In the following issues, location in the manuscript is indicated by page,column,paragraph,line abbreviated page,col,para,line. Page refers to the page number in the top right of the manuscript PDF.
Major:
1) page 4, col 1, para 1, line 14: The sentence “Asides from being difficult to measure accurately, metabolite concentrations fluctuate naturally over time, with large intra and inter-person variations” is over-broad and simply inaccurate. Implies that all or just most metabolite concentrations have large variation over time and/or between people. Many metabolites, especially central metabolism metabolites, are under strong homeostatic control and are maintained in relatively tight concentration ranges. ATP is the poster child metabolite for homeostatic control. Moreover, the reference given to justify this sentence mentions variation in genetics and environment, but there is NO statement about metabolism or metabolomics variation. Plus, it has been hard to distinguish between analytical variance and true biological variance in metabolomics datasets, since sample collection and preparation analytical variance is typically not quantified in most experiments.
Response:
We appreciate the remarks and critical review of our manuscript. The erroneously added reference has been removed and replaced with the correct one, as well as adding the influence of circadian rhythm on metabolic concentrations. We have adapted the sentence to reflect the concerns regarding metabolite (classes) which are considered more stable. We also agree with the statement on distinguishing between analytical variance and biological variance and have added a sentence to address this topic (page 1).

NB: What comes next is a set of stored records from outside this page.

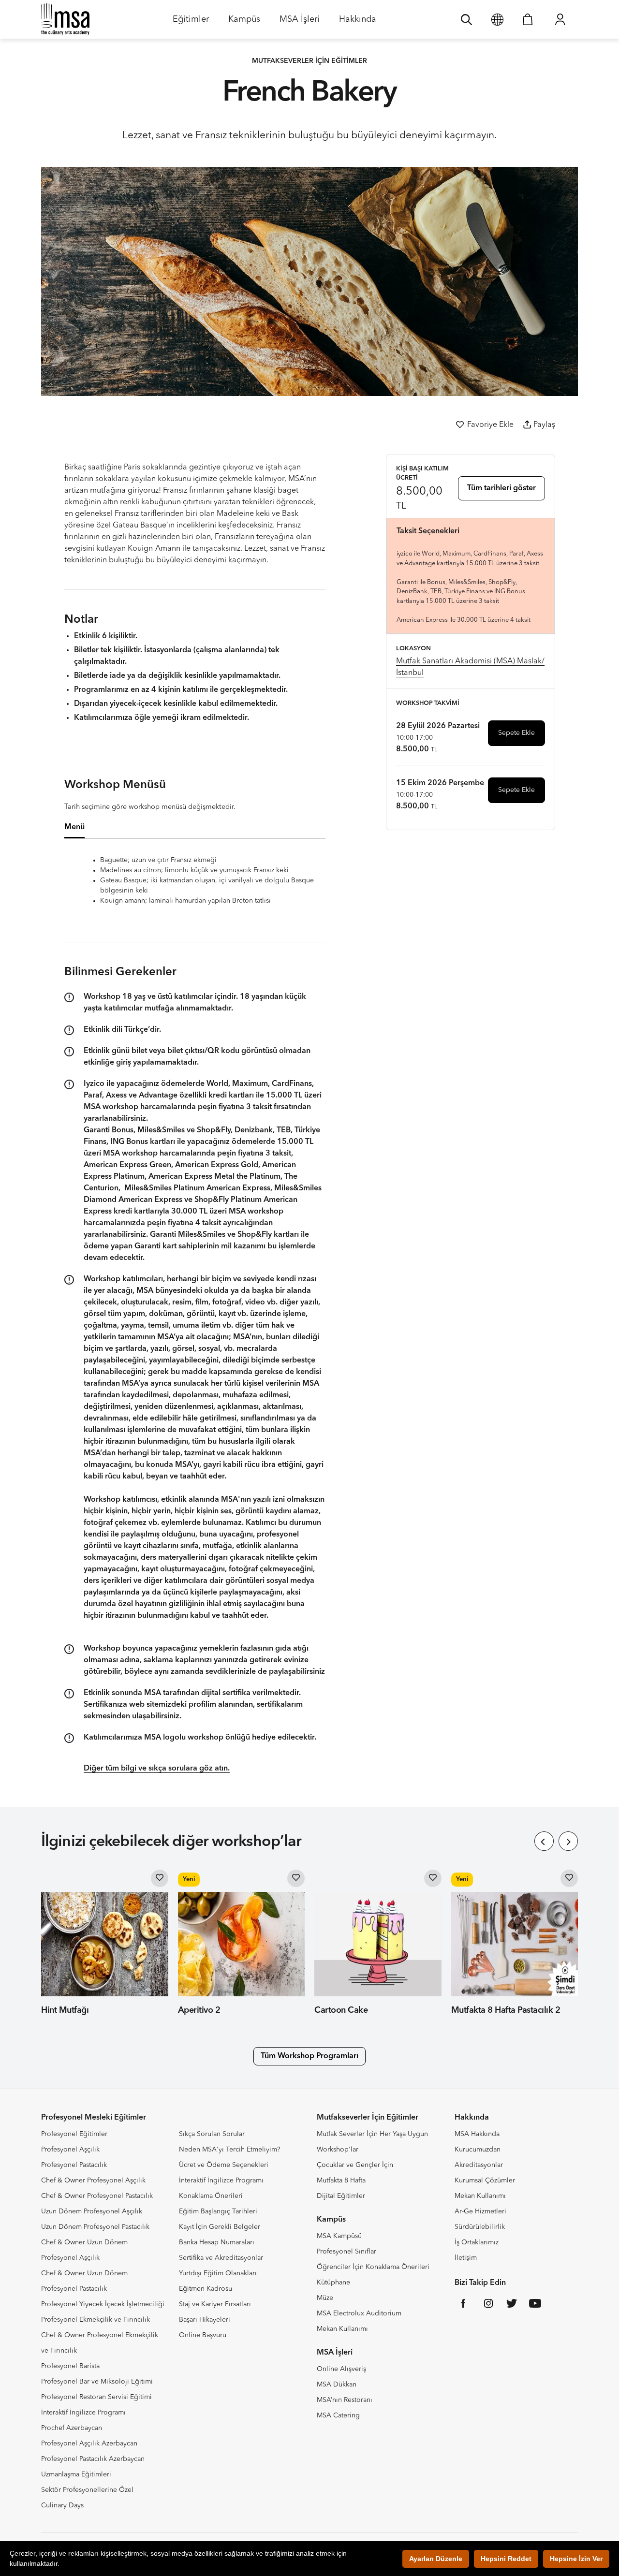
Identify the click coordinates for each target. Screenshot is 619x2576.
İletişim (466, 2257)
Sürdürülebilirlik (480, 2227)
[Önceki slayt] (544, 1841)
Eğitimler (191, 22)
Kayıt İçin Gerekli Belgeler (219, 2227)
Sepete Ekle (516, 733)
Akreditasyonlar (479, 2165)
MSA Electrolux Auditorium (359, 2313)
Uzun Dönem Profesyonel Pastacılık (95, 2227)
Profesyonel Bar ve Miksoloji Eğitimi (97, 2381)
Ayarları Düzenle (435, 2558)
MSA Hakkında (477, 2134)
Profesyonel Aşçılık (70, 2149)
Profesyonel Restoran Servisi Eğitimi (96, 2397)
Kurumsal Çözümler (485, 2180)
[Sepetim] (527, 19)
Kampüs (244, 22)
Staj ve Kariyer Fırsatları (215, 2304)
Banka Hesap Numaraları (216, 2242)
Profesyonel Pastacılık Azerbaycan (93, 2459)
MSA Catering (338, 2415)
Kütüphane (333, 2282)
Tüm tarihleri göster (501, 488)
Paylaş (544, 425)
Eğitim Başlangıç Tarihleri (218, 2211)
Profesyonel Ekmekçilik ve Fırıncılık (95, 2319)
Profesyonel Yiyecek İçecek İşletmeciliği (102, 2304)
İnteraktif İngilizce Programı (83, 2412)
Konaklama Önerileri (211, 2196)
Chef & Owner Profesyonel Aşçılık (93, 2180)
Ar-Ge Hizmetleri (480, 2211)
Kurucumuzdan (478, 2149)
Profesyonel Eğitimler (74, 2134)
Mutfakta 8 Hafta (341, 2180)
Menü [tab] (74, 827)
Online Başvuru (202, 2335)
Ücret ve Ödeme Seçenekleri (223, 2165)
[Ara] (466, 19)
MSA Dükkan (336, 2384)
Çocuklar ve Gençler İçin (355, 2165)
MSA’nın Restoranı (344, 2400)
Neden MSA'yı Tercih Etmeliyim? (229, 2149)
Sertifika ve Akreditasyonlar (221, 2257)
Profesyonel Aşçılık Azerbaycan (89, 2443)
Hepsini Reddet (506, 2558)
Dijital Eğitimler (341, 2196)
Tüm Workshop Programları (309, 2056)
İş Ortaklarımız (477, 2242)
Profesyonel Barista (70, 2366)
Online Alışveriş (341, 2369)
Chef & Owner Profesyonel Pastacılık (97, 2196)
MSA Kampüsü (339, 2236)
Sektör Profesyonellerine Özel (87, 2490)
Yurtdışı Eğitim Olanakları (218, 2273)
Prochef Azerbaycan (71, 2428)
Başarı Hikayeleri (204, 2319)
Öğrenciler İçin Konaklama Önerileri (373, 2267)
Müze (325, 2298)
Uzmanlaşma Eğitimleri (76, 2474)
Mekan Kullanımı (342, 2329)
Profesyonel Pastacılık (74, 2165)
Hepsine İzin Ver (576, 2558)
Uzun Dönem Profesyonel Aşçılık (91, 2211)
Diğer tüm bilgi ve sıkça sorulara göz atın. (157, 1768)
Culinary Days (62, 2505)
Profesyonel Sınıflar (346, 2251)
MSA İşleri (300, 22)
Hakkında (357, 22)
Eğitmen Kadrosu (205, 2288)
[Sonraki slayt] (568, 1841)
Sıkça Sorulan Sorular (212, 2134)
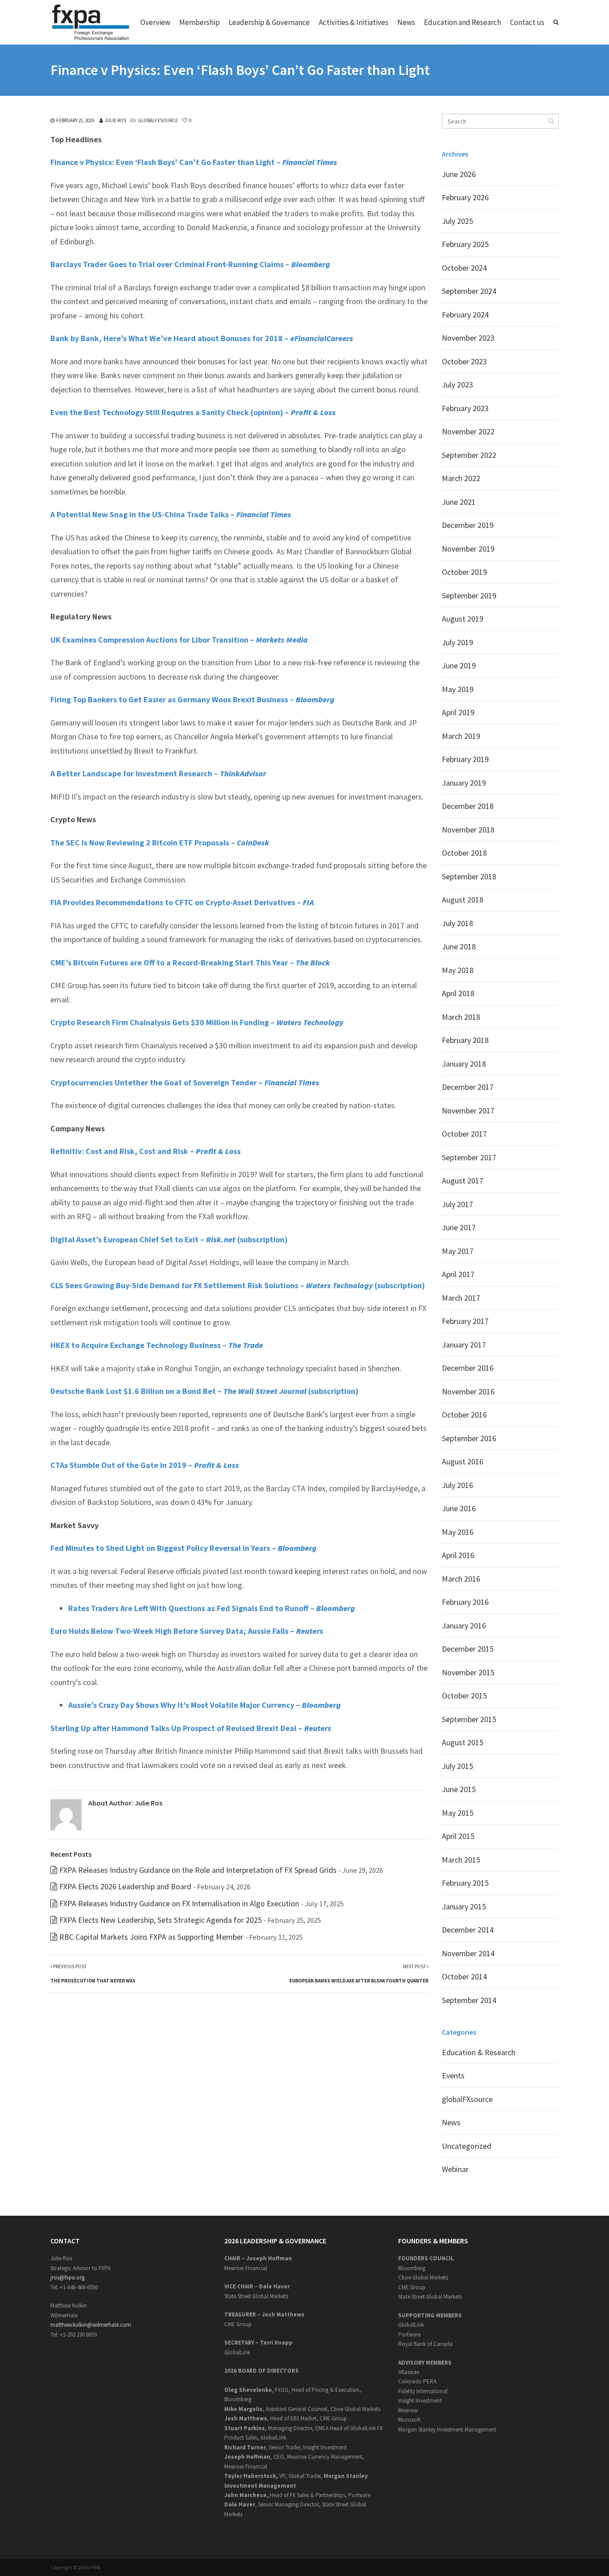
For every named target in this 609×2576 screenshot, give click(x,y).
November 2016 (468, 1391)
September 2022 (469, 455)
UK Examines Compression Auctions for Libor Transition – (179, 640)
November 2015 (468, 1672)
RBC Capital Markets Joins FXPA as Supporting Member (151, 1937)
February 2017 (465, 1321)
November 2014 (468, 1953)
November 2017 (468, 1110)
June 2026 (459, 174)
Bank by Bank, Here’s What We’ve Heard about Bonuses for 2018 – (201, 338)
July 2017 (457, 1204)
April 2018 (458, 993)
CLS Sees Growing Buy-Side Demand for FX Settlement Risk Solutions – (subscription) (237, 1285)
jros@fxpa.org (67, 2277)
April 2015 (458, 1836)
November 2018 (468, 829)
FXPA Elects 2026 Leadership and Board (125, 1886)
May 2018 (457, 970)
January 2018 (464, 1064)
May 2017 (457, 1251)
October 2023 (464, 361)
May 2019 (457, 689)
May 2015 (457, 1813)
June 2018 (459, 946)
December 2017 (468, 1087)
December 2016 (468, 1368)
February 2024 (465, 314)
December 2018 (468, 806)
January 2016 (464, 1625)
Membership (199, 22)
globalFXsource (158, 120)
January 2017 (464, 1345)
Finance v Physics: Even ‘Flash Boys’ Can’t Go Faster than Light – (193, 162)
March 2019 (461, 736)
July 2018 (457, 923)
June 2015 (459, 1789)
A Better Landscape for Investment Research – (158, 773)
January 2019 (464, 783)
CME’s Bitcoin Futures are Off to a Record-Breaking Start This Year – (190, 962)
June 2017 (459, 1227)
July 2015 (457, 1766)
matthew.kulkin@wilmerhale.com (90, 2325)
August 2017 (462, 1180)
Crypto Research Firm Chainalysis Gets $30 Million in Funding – (196, 1022)
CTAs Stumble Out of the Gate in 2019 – (144, 1465)
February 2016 (465, 1602)
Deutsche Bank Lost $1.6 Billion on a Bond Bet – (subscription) (204, 1391)
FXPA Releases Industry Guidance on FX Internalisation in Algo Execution (179, 1903)
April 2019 (458, 712)
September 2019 (469, 595)
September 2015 (469, 1719)
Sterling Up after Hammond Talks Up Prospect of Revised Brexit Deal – (190, 1728)
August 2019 (462, 619)
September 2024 (469, 291)
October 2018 (464, 853)
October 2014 (464, 1976)
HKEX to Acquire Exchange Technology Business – (156, 1345)
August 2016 (462, 1461)
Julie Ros (115, 120)
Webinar (455, 2169)
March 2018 (461, 1017)
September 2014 (469, 2000)
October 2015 (464, 1695)
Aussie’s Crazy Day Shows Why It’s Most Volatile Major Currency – (204, 1705)
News (406, 22)
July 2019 (457, 642)
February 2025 (465, 244)
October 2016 (464, 1415)
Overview (155, 22)
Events (453, 2075)
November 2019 (468, 549)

2) page 5, col 1, para 2: The introduction of biochemical graphs leaves out atom-resolved graphs, where atoms are represented as individual nodes of a certain type. Such graphs have been used to prevent trivial paths considered in graphs with only nodes at the compound level. There are multiple publications that utilize atom-resolved metabolic graphs and networks. For example,
Starke C, Wegner A. MetAMDB: Metabolic Atom Mapping Database. Metabolites. 2022 Jan 27;12(2):122. Jin H, Moseley HN. Hierarchical harmonization of atom-resolved metabolic reactions across metabolic databases. Metabolites. 2021 Jun 30;11(7):431.
Response:
Various algorithms exist that could be used to deconvolute a metabolic reaction to the atoms (atom-to-atom Mapping, or AAM) making up the substrate(s) and product(s). Applying such an algorithm to the data we collected would lead to a harmonised overview of individual metabolic reactions, however, does not always correspond to findings represented in literature (e.g. describing compound classes), nor do these algorithms take the stereochemistry of substrate and products into account. Given the biological diversity of WikiPathways we foresee major issues here which could lead to a massive loss of information. Other pathway databases might exist with a more accurate description of the chemistry behind metabolic reactions, however WikiPathways provides us with the unique opportunity to include novel research findings due to their community based approach. Furthermore, this graph database was also developed to explore the potential of WikiPathways, LIPID MAPS, and Reactome regarding metabolomics data analysis in more detail. Several publications discuss the issues with the AAM algorithms (e.g. 1,2) in terms of reproducibility, accuracy, and user-friendliness. We believe that applying AAM mappings is not suitable for our research question at the moment, and have decided to rely on the curators of the three included databases regarding their expertise in biology and biochemistry. Last, we will take this comment into account for future versions of the DSMN to support 13C flux analysis using AAM providing a broader applicability of our tool, while also maintaining the content present in the covered databases. We have added a sentence to our manuscript to detail that the three main graph models described are aimed at modelling biochemical reactions at a molecular (not atomic) level.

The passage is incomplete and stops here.